Wilson wrote that “some of the intelligence related to Iraq’s nuclear-weapons program was twisted to exaggerate the Iraqi threat.”
The White House did not challenge Thursday the prosecutor’s account of Bush and Cheney’s role in orchestrating the effort to discredit Wilson.
Both Bush and Cheney have been interviewed by Fitzgerald, but the details of what they told him are unknown.
Fitzgerald’s new account is based on Libby’s grand-jury testimony that Cheney told him Bush had authorized the declassification and disclosure of some of the information.
Bush has been a major critic of leaks of classified information and his aides have repeatedly said they want to “get to the bottom” of who leaked the name of Wilson’s wife, covert CIA operative Valerie Plame, to the media, which touched off Fitzgerald’s investigation.
But in the past 33 months the White House has never disclosed Bush’s apparent involvement in the deliberate disclosure of information meant to undermine Wilson.
Three months before Fitzgerald began his probe in December 2003, Bush said at a news conference that “I’ve constantly expressed my displeasure with leaks, particularly leaks of classified information. … If there’s a leak out of the administration, I want to know who it is. And if a person has violated law, the person will be taken care of.”
Fitzgerald has not charged anyone with wrongdoing in the initial leak of Plame’s name. In the new filing, he did not allege that Bush authorized that disclosure, and said Bush was “unaware of the role” that Libby, then Cheney’s chief of staff, played in discussing her name with a number of reporters.

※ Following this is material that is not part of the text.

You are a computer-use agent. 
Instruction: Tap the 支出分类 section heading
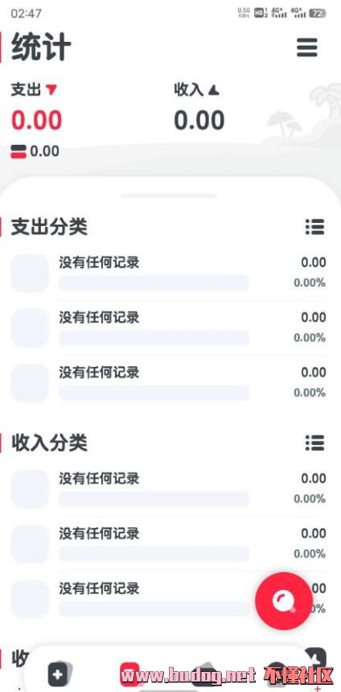[49, 227]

The revelation of Bush’s role in the disclosure effort set off an intense political debate Thursday over the propriety of the White House’s use of intelligence information to undermine a critic. Democratic lawmakers lined up to demand that Bush explain his involvement in an affair they called unprecedented.

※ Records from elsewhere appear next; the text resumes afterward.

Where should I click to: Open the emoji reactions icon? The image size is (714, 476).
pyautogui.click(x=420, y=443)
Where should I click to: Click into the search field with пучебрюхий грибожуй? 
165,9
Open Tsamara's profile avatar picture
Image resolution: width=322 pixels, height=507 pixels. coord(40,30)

“If the disclosure is true, it’s breathtaking. The president is revealed as the leaker-in-chief,” said Rep. Jane Harman, D-Calif., the senior Democrat on the House Permanent Select Committee on Intelligence.
Legal scholars and analysts said Thursday that the president has the authority to declassify intelligence reports selectively.
But they also said it was highly unusual for senior officials at the White House to take such an action so stealthily, without notifying Cabinet officials or others in the administration, including the CIA authors of the National Intelligence Estimate.
According to Fitzgerald’s account, Libby believed that only he, Bush and Cheney knew about the calculated disclosure.
Even then-deputy national-security adviser Stephen Hadley was kept in the dark and wasted efforts trying separately to “declassify what Mr. Libby testified had already been declassified.”
Libby, meanwhile, told the reporters he contacted that the declassified information could not be attributed to him.